Miss Republic of the Congo
- Formation: 2005
- Type: Beauty pageant
- Headquarters: Brazzaville
- Location: Republic of the Congo;
- Membership: Miss International
- Official language: French

= Miss Congo (RC) =

Miss Republic of the Congo or Miss Congo (RC) is a national beauty pageant responsible selecting Congo'lese for ambassador of the country. In 2006 the country participated at the Miss International competition in China.

==Titleholders==
- Color key

The winner of Miss Congo (RC) might compete at the Miss International or Miss Tourism Queen International if held.

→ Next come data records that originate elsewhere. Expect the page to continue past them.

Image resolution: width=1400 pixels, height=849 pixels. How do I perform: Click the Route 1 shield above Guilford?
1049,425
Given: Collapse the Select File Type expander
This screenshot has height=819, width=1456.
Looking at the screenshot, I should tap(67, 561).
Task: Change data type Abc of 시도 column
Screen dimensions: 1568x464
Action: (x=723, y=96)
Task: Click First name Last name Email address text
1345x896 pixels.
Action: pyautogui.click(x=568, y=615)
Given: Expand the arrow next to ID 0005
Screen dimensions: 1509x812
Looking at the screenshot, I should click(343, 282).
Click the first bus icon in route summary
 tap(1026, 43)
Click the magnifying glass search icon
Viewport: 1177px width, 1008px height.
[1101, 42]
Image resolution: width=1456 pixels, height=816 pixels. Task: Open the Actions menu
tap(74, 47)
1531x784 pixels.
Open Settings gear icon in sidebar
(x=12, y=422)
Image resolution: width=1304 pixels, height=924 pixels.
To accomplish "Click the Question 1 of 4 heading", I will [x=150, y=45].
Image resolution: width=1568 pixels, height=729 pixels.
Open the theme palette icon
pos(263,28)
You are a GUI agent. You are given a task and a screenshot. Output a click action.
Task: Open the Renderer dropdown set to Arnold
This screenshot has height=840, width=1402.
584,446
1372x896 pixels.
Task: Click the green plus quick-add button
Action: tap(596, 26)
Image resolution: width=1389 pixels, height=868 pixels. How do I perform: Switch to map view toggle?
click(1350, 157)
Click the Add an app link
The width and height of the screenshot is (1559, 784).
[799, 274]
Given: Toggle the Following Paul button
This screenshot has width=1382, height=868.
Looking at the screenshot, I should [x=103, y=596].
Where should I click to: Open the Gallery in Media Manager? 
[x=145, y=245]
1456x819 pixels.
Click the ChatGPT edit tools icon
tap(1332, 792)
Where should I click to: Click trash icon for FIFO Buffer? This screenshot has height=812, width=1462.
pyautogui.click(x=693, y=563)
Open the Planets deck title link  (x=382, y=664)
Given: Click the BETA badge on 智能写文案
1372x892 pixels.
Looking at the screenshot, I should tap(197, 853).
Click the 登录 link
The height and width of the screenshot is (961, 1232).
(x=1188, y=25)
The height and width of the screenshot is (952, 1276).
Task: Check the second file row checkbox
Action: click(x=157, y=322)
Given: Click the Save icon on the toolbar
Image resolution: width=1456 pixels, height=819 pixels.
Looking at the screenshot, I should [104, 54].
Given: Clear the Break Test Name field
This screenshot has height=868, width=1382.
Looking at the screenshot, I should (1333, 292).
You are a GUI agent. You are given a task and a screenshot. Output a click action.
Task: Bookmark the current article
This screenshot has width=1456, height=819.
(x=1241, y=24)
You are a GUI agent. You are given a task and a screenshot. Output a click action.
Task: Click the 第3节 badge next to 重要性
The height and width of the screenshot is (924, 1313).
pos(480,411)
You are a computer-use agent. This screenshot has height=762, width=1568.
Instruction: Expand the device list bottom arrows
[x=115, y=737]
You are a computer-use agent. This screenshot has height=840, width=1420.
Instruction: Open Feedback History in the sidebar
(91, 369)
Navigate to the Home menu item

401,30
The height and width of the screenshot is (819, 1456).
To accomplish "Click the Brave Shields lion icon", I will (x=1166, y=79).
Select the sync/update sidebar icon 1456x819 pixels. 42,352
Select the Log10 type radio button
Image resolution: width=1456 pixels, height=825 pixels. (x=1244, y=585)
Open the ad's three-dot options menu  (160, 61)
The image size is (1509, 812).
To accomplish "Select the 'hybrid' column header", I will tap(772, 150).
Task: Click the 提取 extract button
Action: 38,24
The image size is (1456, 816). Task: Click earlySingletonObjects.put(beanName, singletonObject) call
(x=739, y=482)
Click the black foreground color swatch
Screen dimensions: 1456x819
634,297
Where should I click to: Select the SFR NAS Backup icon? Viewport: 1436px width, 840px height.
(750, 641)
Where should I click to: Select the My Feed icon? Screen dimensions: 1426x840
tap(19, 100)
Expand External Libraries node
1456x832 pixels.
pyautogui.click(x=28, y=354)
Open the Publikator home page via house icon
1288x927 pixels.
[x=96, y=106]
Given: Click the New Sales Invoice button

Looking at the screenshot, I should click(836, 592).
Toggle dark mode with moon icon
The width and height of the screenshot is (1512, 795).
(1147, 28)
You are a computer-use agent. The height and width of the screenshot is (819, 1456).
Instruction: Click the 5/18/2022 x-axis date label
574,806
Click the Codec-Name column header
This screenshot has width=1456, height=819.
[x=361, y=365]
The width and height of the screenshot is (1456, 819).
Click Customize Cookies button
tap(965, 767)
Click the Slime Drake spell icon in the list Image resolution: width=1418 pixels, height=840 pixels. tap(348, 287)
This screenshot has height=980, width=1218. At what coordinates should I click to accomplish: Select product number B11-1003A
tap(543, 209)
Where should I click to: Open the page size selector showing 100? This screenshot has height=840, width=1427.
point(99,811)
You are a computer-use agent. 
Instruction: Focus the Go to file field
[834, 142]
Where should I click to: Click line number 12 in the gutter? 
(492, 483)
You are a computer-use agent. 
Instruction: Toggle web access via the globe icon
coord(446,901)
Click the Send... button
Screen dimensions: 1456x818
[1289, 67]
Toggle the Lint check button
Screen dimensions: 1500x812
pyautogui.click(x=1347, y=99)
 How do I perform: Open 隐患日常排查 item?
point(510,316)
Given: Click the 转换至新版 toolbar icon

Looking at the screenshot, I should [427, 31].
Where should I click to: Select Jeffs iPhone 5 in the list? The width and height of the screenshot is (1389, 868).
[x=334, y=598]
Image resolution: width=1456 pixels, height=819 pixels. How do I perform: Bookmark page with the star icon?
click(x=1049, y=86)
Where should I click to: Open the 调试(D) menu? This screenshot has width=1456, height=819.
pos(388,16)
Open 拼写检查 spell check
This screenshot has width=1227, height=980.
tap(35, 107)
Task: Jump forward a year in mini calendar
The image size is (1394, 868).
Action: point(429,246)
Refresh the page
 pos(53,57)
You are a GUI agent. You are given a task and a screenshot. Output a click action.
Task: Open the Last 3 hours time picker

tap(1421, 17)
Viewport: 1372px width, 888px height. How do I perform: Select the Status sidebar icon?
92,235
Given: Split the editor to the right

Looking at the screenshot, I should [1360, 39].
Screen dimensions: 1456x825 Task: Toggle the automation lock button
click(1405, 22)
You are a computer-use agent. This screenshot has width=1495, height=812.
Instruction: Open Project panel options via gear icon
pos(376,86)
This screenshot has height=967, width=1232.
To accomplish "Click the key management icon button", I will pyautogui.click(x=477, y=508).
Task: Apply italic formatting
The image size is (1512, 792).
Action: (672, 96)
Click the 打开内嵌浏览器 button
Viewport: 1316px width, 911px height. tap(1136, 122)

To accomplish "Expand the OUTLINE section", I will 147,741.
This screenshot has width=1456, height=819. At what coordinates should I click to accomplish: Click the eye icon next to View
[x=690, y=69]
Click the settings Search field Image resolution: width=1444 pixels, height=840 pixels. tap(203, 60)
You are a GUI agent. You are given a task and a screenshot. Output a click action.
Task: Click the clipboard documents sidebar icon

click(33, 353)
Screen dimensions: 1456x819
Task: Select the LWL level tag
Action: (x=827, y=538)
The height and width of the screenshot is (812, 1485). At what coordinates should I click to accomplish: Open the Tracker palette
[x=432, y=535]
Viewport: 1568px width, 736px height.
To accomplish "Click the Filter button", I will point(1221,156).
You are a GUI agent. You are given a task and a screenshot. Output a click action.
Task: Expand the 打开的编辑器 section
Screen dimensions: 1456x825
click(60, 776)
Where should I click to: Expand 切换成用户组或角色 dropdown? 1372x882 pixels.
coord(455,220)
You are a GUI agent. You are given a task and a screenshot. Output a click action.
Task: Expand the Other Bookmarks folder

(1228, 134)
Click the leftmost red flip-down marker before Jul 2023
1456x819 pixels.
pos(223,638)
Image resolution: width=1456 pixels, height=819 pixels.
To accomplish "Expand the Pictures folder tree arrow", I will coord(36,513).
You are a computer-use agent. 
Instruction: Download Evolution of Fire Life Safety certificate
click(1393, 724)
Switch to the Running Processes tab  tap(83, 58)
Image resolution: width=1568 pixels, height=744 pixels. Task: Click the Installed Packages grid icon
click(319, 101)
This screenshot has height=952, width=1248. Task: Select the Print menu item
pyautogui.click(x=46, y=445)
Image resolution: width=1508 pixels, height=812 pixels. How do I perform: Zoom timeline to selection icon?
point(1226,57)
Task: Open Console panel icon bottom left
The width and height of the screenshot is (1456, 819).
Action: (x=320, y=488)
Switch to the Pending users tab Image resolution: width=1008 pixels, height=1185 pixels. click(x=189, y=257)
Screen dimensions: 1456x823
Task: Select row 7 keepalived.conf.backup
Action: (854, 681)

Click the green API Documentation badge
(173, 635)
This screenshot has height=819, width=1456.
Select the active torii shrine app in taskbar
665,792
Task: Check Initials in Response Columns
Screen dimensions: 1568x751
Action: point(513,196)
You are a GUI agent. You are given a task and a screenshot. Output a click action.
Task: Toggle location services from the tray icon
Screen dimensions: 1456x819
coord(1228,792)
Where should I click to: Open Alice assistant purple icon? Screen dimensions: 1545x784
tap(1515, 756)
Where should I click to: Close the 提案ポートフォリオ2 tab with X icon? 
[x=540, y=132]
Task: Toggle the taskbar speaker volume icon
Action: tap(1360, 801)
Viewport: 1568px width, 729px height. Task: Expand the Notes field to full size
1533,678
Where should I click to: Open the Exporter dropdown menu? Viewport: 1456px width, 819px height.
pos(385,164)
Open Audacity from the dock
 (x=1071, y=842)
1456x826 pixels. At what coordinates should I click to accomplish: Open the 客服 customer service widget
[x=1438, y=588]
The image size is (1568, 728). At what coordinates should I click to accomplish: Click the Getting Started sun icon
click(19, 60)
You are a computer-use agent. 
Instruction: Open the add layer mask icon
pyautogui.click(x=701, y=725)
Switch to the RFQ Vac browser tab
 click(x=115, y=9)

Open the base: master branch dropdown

| Year | Miss Republic of the Congo | Notes |
|---|---|---|
| 2005 | Maurielle Nkouka Massamba^{[citation needed]} |  |
| 2006 | Fatouma Blanda Eboundit*^{[citation needed]} | 2nd Runner-up and Miss Bikini (Top 5) at Miss Tourism Queen International 2006 |
| 2007 | Jolette Sven Wamba Miylou^{[citation needed]} |  |
| 2008 | Kelly Falco |  |
| 2009 | Grace Obelo^{[citation needed]} |  |
| 2010 | Bel-Benoit Boudzoumou |  |

- (*) Miss Republic of the Congo 2008, Fatouma Eboundit is the first representative who placed in the 2nd Runner-up of "Miss Tourism Queen International 2006" in China.